→ **What you have to do**: In the entries that follow, find each line with the word "size" and copy it.

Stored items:

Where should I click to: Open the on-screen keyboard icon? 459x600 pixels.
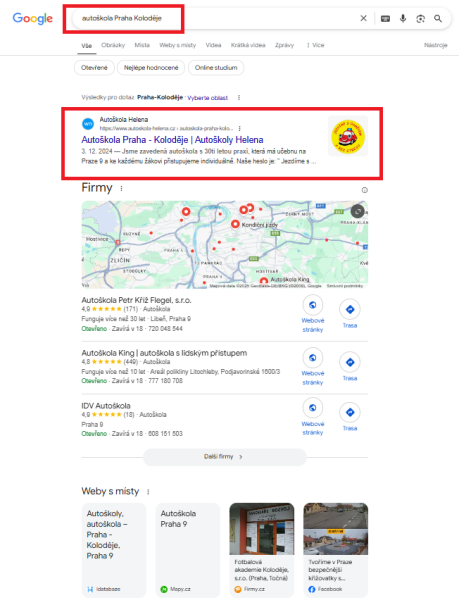(385, 18)
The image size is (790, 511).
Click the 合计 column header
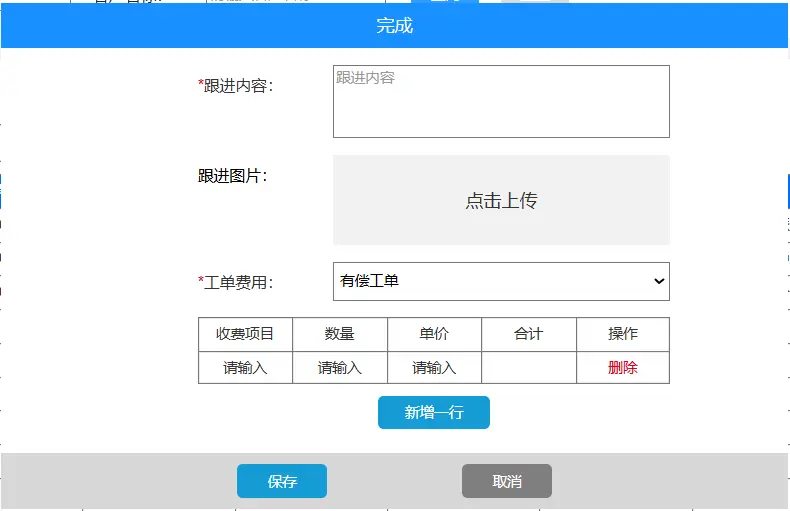[x=528, y=334]

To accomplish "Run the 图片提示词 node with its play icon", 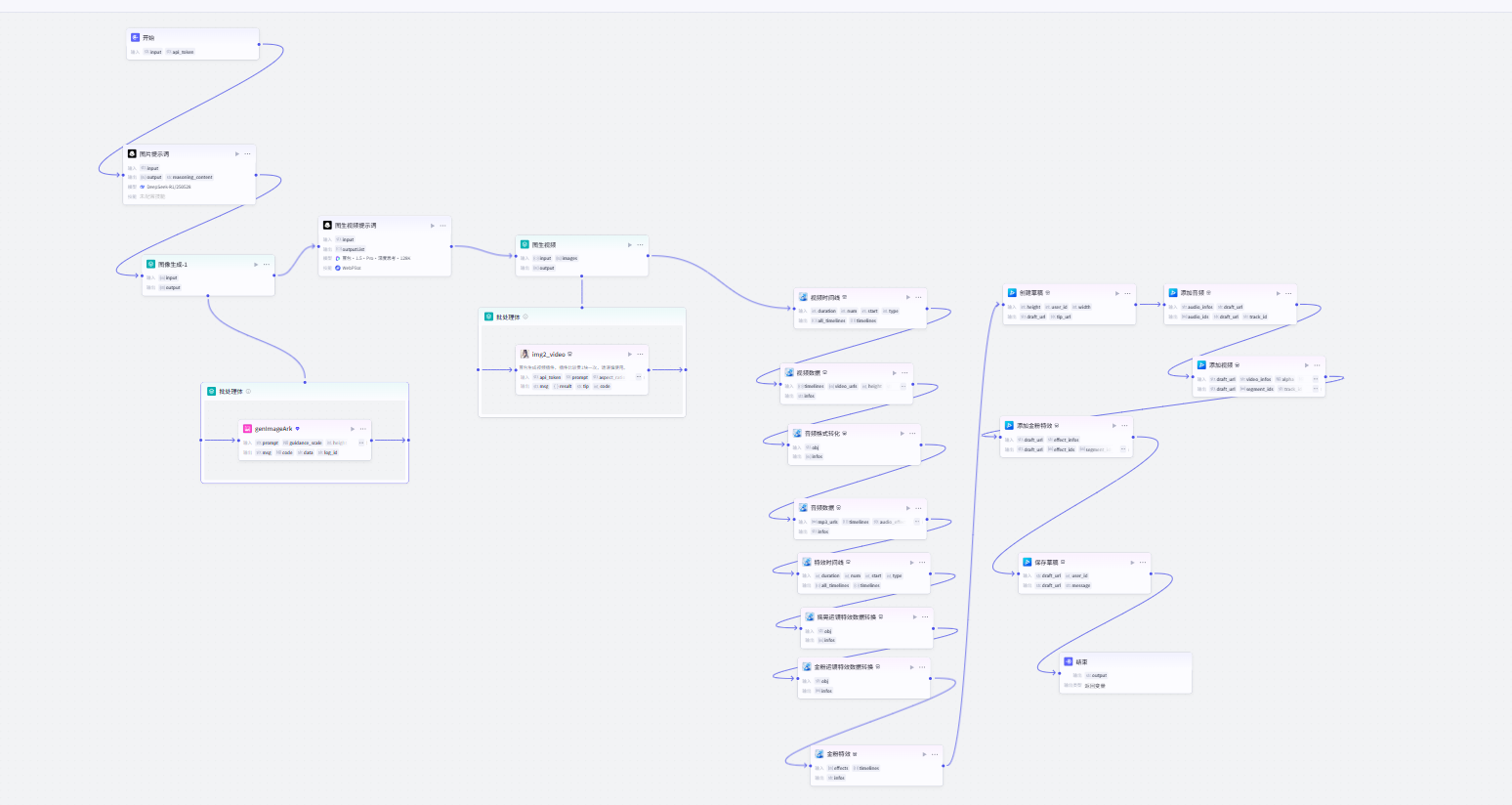I will pos(236,153).
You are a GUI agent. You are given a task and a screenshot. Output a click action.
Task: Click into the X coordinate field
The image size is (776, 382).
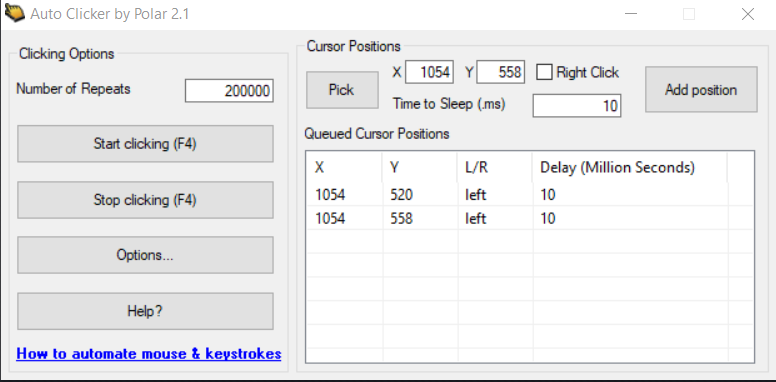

→ **Response for this exercise**:
The image size is (790, 511).
The image size is (776, 382).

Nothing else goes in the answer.